London & New York--(BUSINESS WIRE)--Fast acht von zehn (77 %) Limited Partners (LPs) berichten, dass mindestens ein GP aus ihrem Portfolio plant, ein Unternehmen für ein IPO vorzubereiten, wobei fast ein Drittel (32 %) angibt, dass sogar mehrere GPs IPO-Pläne für 2026 bekannt gegeben haben, und weitere 45 % ähnliche Hinweise von zumindest einigen Managern erhalten haben. Nur 9 % der LPs geben an, dass es bisher keine Gespräche über IPOs gegeben hat – eine deutliche Veränderung gegenüber dem zurückhaltenden IPO-Umfeld der letzten Jahre.

Im dritten Jahr in Folge ist Private Credit nach wie vor das Segment der Privatmärkte mit dem stärksten kurzfristigen Allokationswachstum. Im Laufe der nächsten zwölf Monate erwarten 42 % der LPs, ihre Zielallokation in Private Credit, oder Private Debt zu erhöhen, mehr als bei jeder anderen alternativen Anlageklasse. Investoren nähern sich dem Markt jedoch mit Vorsicht. Fast zwei Drittel der LPs (62 %) erwarten, dass sich die Renditestreuung unter Private Credit GPs in den nächsten ein bis zwei Jahren ausweiten wird.

Gleichzeitig werden GP-led Secondaries voraussichtlich weiter in das Privatmarkt-Ökosystem eingebettet. 85 % der LPs erwarten, dass GP-led Secondaries im Bereich Private Credit weiter wachsen, wobei 65 % ein selektives Wachstum bei bestimmten Managern und Strategien erwarten und 20 % davon ausgehen, dass diese Transaktionen ein fester Bestandteil des Mainstream-Marktes werden. Für LPs, die Private Credit Secondaries in Betracht ziehen, sind opportunistische Käufe zu reduzierten Preisen die Hauptmotivation (31 %), gefolgt vom Zugang zu etablierten Vermögenswerten (19 %) und Liquiditätsbedarf (15 %).

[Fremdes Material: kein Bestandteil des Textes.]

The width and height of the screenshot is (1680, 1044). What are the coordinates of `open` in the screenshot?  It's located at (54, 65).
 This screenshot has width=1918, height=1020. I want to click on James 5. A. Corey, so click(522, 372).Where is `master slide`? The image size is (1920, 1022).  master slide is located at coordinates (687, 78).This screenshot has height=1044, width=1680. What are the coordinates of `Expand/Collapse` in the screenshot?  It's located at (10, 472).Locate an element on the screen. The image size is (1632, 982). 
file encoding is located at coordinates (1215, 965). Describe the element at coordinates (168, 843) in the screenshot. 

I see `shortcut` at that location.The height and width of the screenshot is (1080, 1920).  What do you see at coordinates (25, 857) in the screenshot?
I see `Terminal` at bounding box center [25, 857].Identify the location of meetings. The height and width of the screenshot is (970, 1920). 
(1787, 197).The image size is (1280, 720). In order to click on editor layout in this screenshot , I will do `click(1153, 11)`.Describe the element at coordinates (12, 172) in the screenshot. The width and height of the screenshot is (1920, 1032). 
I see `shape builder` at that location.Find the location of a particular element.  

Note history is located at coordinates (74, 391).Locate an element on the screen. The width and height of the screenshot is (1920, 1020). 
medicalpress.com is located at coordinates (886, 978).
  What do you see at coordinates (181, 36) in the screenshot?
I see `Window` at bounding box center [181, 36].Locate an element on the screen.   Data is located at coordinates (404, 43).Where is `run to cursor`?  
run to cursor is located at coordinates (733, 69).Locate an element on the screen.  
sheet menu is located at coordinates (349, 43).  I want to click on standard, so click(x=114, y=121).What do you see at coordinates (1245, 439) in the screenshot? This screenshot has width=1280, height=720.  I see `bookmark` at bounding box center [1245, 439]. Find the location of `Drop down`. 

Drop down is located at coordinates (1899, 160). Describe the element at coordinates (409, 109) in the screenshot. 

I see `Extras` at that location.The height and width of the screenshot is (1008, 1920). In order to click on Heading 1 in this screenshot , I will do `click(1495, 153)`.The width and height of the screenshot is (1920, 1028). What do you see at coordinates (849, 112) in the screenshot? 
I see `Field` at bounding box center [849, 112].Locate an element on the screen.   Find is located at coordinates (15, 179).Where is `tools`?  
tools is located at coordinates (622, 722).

Mit zunehmender Reife des Marktes begegnen LPs immer häufiger „Continuation Vehicles der zweiten Generation“, wobei fast zwei Drittel (62 %) angeben, dass sie bereits erlebt haben oder erwarten, dass Vermögenswerte in nachfolgende CVs übertragen werden. Trotz dieser zusätzlichen Komplexität bleibt das Vertrauen in die GP-Umsetzung hoch. Drei Viertel der LPs (75 %) glauben, dass GPs über ausreichende Ressourcen für die Verwaltung von CVs verfügen, was auf eine breite Unterstützung für deren Weiterentwicklung hindeutet.

Der Barometer zeigt, dass sich die meisten LPs (81 %) weiterhin dafür entscheiden, Liquidität aus CVs zu ziehen, während sich fast jeder Fünfte (19 %) typischerweise für ein Rollover seiner Investitionen entscheidet. Dies deutet auf eine zunehmende Akzeptanz dieser Strukturen sowohl als langfristige Investitionsmöglichkeiten als auch als Exit-Optionen hin.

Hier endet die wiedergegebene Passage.